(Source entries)

** START **

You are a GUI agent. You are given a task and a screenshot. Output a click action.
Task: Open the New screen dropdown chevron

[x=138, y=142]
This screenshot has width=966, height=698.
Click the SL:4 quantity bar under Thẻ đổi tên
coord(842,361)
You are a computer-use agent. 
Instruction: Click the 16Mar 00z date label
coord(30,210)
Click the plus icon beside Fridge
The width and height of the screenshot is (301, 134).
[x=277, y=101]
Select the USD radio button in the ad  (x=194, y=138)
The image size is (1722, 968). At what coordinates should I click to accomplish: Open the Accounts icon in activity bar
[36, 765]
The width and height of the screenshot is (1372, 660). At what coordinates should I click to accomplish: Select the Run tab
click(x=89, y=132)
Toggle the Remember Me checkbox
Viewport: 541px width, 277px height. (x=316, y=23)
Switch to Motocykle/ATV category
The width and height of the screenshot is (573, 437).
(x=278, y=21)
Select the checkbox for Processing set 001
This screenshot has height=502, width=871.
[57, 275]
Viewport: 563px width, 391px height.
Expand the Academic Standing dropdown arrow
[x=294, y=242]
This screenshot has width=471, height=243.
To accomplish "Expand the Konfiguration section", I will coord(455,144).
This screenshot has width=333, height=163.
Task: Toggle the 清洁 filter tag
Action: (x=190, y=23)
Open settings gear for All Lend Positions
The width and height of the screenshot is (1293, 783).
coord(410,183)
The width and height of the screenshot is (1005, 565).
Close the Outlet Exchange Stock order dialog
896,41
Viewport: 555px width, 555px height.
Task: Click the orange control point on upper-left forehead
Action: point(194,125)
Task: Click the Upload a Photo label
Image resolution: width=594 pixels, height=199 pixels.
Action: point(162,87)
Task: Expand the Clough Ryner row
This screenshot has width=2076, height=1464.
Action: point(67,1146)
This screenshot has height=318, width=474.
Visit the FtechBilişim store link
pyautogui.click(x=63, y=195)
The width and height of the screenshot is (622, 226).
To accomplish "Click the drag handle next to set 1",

** END **

=== WHAT YOU WILL DO ===
Retype every one of the entries above, word for word and line for line.

=== RESPONSE TO THIS TASK ===
You are a GUI agent. You are given a task and a screenshot. Output a click action.
Task: Open the New screen dropdown chevron

[x=138, y=142]
This screenshot has width=966, height=698.
Click the SL:4 quantity bar under Thẻ đổi tên
coord(842,361)
You are a computer-use agent. 
Instruction: Click the 16Mar 00z date label
coord(30,210)
Click the plus icon beside Fridge
The width and height of the screenshot is (301, 134).
[x=277, y=101]
Select the USD radio button in the ad  (x=194, y=138)
The image size is (1722, 968). At what coordinates should I click to accomplish: Open the Accounts icon in activity bar
[36, 765]
The width and height of the screenshot is (1372, 660). At what coordinates should I click to accomplish: Select the Run tab
click(x=89, y=132)
Toggle the Remember Me checkbox
Viewport: 541px width, 277px height. (x=316, y=23)
Switch to Motocykle/ATV category
The width and height of the screenshot is (573, 437).
(x=278, y=21)
Select the checkbox for Processing set 001
This screenshot has height=502, width=871.
[57, 275]
Viewport: 563px width, 391px height.
Expand the Academic Standing dropdown arrow
[x=294, y=242]
This screenshot has width=471, height=243.
To accomplish "Expand the Konfiguration section", I will coord(455,144).
This screenshot has width=333, height=163.
Task: Toggle the 清洁 filter tag
Action: (x=190, y=23)
Open settings gear for All Lend Positions
The width and height of the screenshot is (1293, 783).
coord(410,183)
The width and height of the screenshot is (1005, 565).
Close the Outlet Exchange Stock order dialog
896,41
Viewport: 555px width, 555px height.
Task: Click the orange control point on upper-left forehead
Action: point(194,125)
Task: Click the Upload a Photo label
Image resolution: width=594 pixels, height=199 pixels.
Action: point(162,87)
Task: Expand the Clough Ryner row
This screenshot has width=2076, height=1464.
Action: point(67,1146)
This screenshot has height=318, width=474.
Visit the FtechBilişim store link
pyautogui.click(x=63, y=195)
The width and height of the screenshot is (622, 226).
To accomplish "Click the drag handle next to set 1",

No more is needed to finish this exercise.